El Fondo Monetario Internacional (FMI) publicó su Monitor Fiscal, advirtiendo que el mundo está cerca de alcanzar un nuevo máximo histórico de endeudamiento. Así lo dio a conocer el Heraldo de México.
Tal como publica El Imparcial, el informe proyecta que la deuda pública global superará el 100% del Producto Interno Bruto (PIB) en 2029, el nivel más alto desde 1948. Según el organismo, esta tendencia se explica por desequilibrios fiscales persistentes y un endurecimiento de las condiciones financieras, y el aumento previsto es “más alto y más pronunciado que lo proyectado antes de la pandemia”. En América Latina, el panorama muestra a Brasil, Argentina y Uruguay como los países con mayores niveles de endeudamiento, cada uno con características y desafíos propios:
- Brasil encabeza la lista, con una deuda que representa el 91,4% del PIB y que podría escalar al 95% en 2026. A pesar de ser la mayor economía de la región, enfrenta un gasto público elevado, presiones sociales significativas y desafíos fiscales estructurales. Sin embargo, mantiene cierta credibilidad ante los mercados gracias a su tamaño económico y capacidad de pago, aunque la sostenibilidad fiscal sigue siendo motivo de preocupación.
- Argentina registra un endeudamiento del 78,8% del PIB proyectado para 2026. El país se encuentra atrapado en un círculo de deuda y déficit, donde estabilizar la economía sin recortar el gasto social resulta un desafío complejo. La inflación crónica, las recurrentes negociaciones con el FMI y la inestabilidad política dificultan la consolidación de un plan económico sostenible.

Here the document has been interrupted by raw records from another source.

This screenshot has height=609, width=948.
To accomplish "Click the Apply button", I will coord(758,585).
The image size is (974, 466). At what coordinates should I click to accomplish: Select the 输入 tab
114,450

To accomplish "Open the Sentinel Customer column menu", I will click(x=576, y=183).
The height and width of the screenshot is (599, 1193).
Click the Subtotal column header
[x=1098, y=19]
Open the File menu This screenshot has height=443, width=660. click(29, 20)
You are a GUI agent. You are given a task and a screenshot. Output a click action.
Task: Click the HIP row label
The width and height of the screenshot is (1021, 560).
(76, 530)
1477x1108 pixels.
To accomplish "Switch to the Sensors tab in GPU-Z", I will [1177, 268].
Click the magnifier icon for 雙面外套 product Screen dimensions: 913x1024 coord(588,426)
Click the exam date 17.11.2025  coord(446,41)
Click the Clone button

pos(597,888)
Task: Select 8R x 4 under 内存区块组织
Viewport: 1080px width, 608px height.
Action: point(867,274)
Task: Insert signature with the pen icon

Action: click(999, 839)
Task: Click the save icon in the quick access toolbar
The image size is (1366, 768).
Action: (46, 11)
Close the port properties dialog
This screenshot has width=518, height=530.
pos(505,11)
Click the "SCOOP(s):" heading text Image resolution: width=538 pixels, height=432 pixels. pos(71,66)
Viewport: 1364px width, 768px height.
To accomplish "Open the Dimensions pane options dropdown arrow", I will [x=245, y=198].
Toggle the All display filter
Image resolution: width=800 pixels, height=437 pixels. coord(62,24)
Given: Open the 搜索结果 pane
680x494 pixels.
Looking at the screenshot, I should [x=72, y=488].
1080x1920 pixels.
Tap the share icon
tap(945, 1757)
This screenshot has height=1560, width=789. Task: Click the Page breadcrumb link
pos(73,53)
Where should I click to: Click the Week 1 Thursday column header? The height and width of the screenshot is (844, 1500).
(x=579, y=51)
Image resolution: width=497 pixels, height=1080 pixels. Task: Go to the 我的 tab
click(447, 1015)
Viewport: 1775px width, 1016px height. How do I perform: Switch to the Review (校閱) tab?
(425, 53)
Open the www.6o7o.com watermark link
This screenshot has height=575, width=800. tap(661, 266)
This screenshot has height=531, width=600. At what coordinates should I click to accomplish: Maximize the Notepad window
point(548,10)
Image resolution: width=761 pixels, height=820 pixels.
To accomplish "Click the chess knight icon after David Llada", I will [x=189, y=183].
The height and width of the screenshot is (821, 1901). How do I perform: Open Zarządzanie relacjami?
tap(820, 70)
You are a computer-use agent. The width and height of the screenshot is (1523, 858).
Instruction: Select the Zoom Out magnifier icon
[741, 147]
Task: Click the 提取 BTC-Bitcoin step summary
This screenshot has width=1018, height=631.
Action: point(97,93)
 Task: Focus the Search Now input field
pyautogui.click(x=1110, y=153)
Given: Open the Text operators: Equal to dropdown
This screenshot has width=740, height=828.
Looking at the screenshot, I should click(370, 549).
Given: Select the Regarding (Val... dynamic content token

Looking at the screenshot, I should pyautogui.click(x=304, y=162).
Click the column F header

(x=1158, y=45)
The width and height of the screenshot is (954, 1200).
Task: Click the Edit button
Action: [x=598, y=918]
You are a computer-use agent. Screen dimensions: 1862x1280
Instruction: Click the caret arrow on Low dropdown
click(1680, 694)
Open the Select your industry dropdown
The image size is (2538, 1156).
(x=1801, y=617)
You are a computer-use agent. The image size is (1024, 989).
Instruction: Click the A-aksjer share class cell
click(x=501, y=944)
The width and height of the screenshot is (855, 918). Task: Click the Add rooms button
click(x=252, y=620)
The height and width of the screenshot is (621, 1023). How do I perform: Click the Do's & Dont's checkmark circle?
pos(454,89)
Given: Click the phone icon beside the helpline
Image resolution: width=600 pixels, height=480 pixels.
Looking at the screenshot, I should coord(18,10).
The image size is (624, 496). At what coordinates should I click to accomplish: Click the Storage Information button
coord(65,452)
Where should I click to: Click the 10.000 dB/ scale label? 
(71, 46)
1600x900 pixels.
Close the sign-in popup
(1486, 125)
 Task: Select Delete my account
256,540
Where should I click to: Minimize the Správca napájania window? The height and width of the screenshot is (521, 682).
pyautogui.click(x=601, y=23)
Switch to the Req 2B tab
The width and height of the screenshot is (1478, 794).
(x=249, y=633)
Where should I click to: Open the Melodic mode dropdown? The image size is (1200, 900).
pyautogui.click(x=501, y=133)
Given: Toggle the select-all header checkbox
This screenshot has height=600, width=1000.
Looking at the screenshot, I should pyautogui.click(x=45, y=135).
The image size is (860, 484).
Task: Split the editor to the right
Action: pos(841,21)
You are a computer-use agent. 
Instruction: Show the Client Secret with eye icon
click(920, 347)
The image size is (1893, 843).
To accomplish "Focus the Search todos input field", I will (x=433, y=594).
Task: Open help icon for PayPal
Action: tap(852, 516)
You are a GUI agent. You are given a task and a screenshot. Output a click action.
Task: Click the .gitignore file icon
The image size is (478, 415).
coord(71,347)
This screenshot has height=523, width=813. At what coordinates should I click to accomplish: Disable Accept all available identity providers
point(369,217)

- Uruguay, aunque con una deuda menor (66,6% del PIB), enfrenta un peso relativo considerable debido al tamaño de su economía. Su estabilidad política y financiera es un punto fuerte, pero su margen de maniobra es limitado. La deuda uruguaya está principalmente denominada en moneda local, lo que reduce la exposición a shocks externos, aunque limita las opciones de refinanciamiento. Su desafío central es mantener la disciplina fiscal sin comprometer el crecimiento económico.
El informe del FMI refleja que, a nivel regional, la deuda pública sigue siendo uno de los principales riesgos para América Latina. Los casos de Brasil, Argentina y Uruguay muestran distintas formas de una misma tensión: la necesidad de sostener el crecimiento económico sin perder el control fiscal.
Este equilibrio delicado entre gasto, deuda y desarrollo seguirá siendo un tema crucial para los próximos años, tanto para los gobiernos como para los mercados internacionales.
Centroamérica
Centroamérica enfrenta una creciente preocupación por los niveles de endeudamiento que amenazan la estabilidad económica de la región. Según datos recientes del Banco Mundial y del Fondo Monetario Internacional, países como Honduras, El Salvador y Panamá destacan por mantener deudas públicas que superan el 60% de su Producto Interno Bruto (PIB), mientras que Nicaragua y Guatemala presentan cifras más moderadas, pero con tendencias al alza.
Este endeudamiento ha sido impulsado en gran medida por la necesidad de financiar proyectos de infraestructura, gastos sociales y, en algunos casos, cubrir déficits fiscales generados por la pandemia de COVID-19 y la inflación global.
El elevado nivel de deuda en estos países tiene múltiples implicaciones económicas y sociales. En primer lugar, limita la capacidad de los gobiernos para invertir en áreas clave como educación, salud y desarrollo sostenible, al destinar gran parte de los ingresos a pagar intereses y amortizar préstamos. Además, la dependencia de financiamiento externo aumenta la vulnerabilidad frente a cambios en las tasas de interés internacionales y la volatilidad de los mercados financieros.
Expertos advierten que, sin políticas fiscales más rigurosas y estrategias de crecimiento sostenido, la región podría enfrentar mayores restricciones presupuestarias y un riesgo creciente de crisis financieras en los próximos años.